It’s easy to forget that just a few years ago, Marvel Studios was the underdog; Iron Man was a pretty risky film back in 2008 and even though the post-credits sequence promised the eventual arrival of the Avengers, such a development was still seen mostly as a pipe dream. It really wasn’t until 2011 with the double punch of Thor and Captain America when it started to actually feel like it could happen. Disney’s acquisition of Marvel in 2009 also helped toward making an Avengers world a reality.

The Avengers movie was an undeniable success. And while the film is kind of a mess that’s saved by great pacing, it still generated over a billion dollars worldwide. It literally changed the game; both in our expectations and the filmmakers’ methods. Now, everyone is trying to make their movies into “shared” franchises. X-Men: First Class seemed content with keeping very separate from the original X-Men movies (aside from a brilliant Hugh Jackman cameo), but Days of Future Past did everything it could to bridge the new and the old, broadening the scope of all of it. DC and Warner Bros. are shoving Batman, Wonder Woman, Aquaman, and probably the Wonder Twins into the next Superman movie to expedite their shared universe.

But this begs the question: is this sustainable? Like it or not, actors age and their tastes change. Many fear becoming typecast or otherwise held back by their roles. By the time Avengers III comes out (technically Avengers: Infinity War, Part I), it will have been ten years since the start of it all with Iron Man. A decade under the influence of Tony Stark might be all that Robert Downey Jr. can take. But is America ready for a re-cast Iron Man? We’re not talking about a cultural icon here like Batman or Spider-Man – it’s possible that once RDJ leaves, people will stop caring about Iron Man. The same may be true for Captain America, Thor, et al. Who knows if people will still care about these characters?

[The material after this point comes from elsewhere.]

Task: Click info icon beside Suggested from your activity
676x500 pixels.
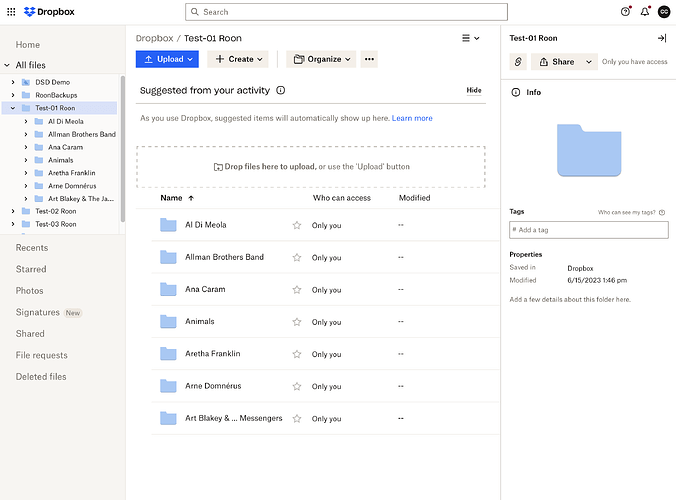Action: tap(280, 90)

One of the reasons people might not care is they’ll have NEW Avengers to worry about. We’ll be meeting the new guard starting this year with Ant-Man (starring Paul Rudd). Next year we’ll get Dr. Strange (with Benedict Cumberbatch) and in 2018 Black Panther (Chadwick Boseman) and Captain Marvel (as yet unannounced). It seems obvious that these characters will be taking up the mantle of the Avengers once Downey, Chris Evans, Chris Hemsworth, and the others move on to other things. (Sam Jackson will presumably stick around because he’ll appear in anything.) Avengers IV (or Avengers: Infinity War, Part II) will come out in 2019 and I think it’s safe to say the actors involved will move on. Downey, Evans, and Hemsworth in particular will have played the same role in seven movies by that point. Guardians of the Galaxy II will come out in 2017, along with the new Spidey movie, so that will act as a kind of bridge between the past and the future. And it’s very possible that characters from GotG will be involved with the Infinity War.

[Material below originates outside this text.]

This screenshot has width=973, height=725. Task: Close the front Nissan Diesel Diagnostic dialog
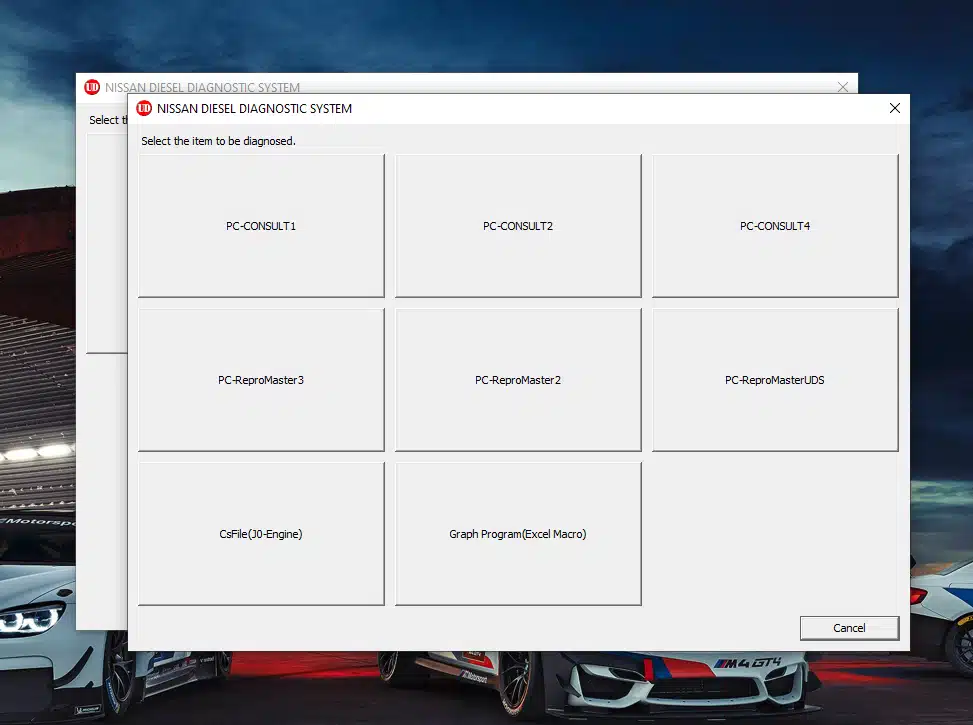894,108
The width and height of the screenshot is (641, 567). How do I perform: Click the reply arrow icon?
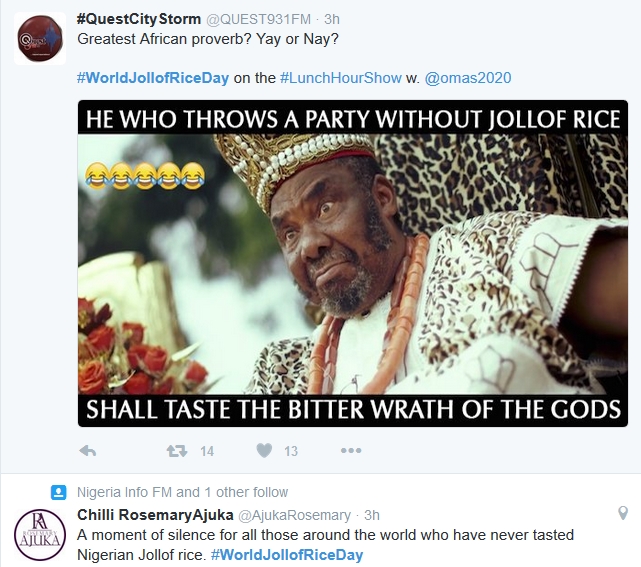click(x=87, y=451)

Moving into the next decade, provided audiences haven’t gotten sick of the genre, the next Avengers squad could very well be Ant-Man, Dr. Strange, Black Panther, Captain Marvel, and Spider-Man. There may even be additional characters who don’t get their own movies, similar to Scarlett Johansson’s Black Widow and Jeremy Renner’s Hawkeye. We’ll probably get three movies for each of those characters and three to four Avengers movies to keep us going until, I guess, Marvel reboots the Iron Man, Thor, and Captain America franchises with new actors. Who knows? Maybe they’ll get the rights back to the X-Men and Fantastic Four and fold them into the MCU as well (but I won’t hold my breath).

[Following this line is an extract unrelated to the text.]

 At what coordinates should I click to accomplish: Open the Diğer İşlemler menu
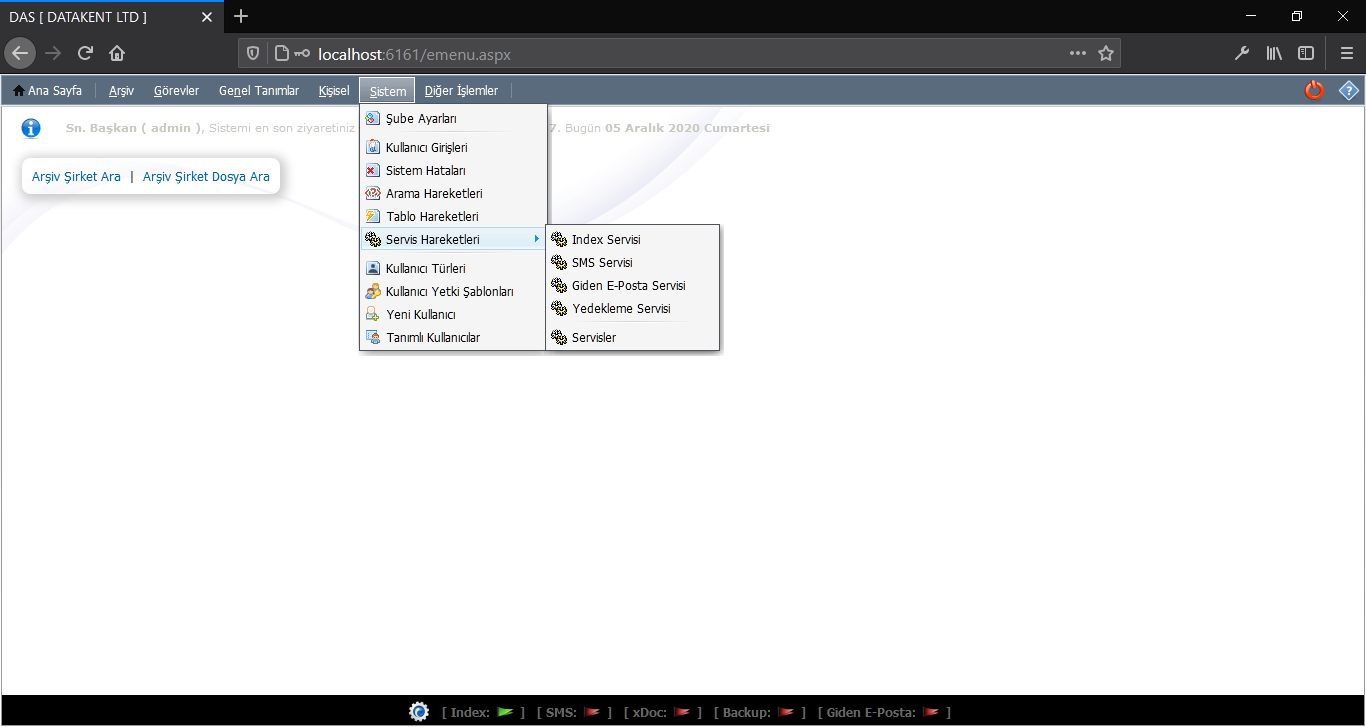coord(461,91)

If Marvel and Disney play their cards right, they could keep the milk flowing from this cash cow for another ten years. But the temperament of the movie-going public can be very hard to predict. If you started high school in 2008, you’ll graduate college before Avengers III comes out. Sure, the Harry Potter movies sustained peoples’ interest for eight films, but that was a single story that has an ending. Marvel will undoubtedly keep this story going for years to come (don’t expect any Dark Knight Rises Nolan-style closure here). Every Marvel movie ends with the sense that something bigger is on the way. It remains to be seen if audiences will continue to enjoy that or start to feel like they’re being strung along.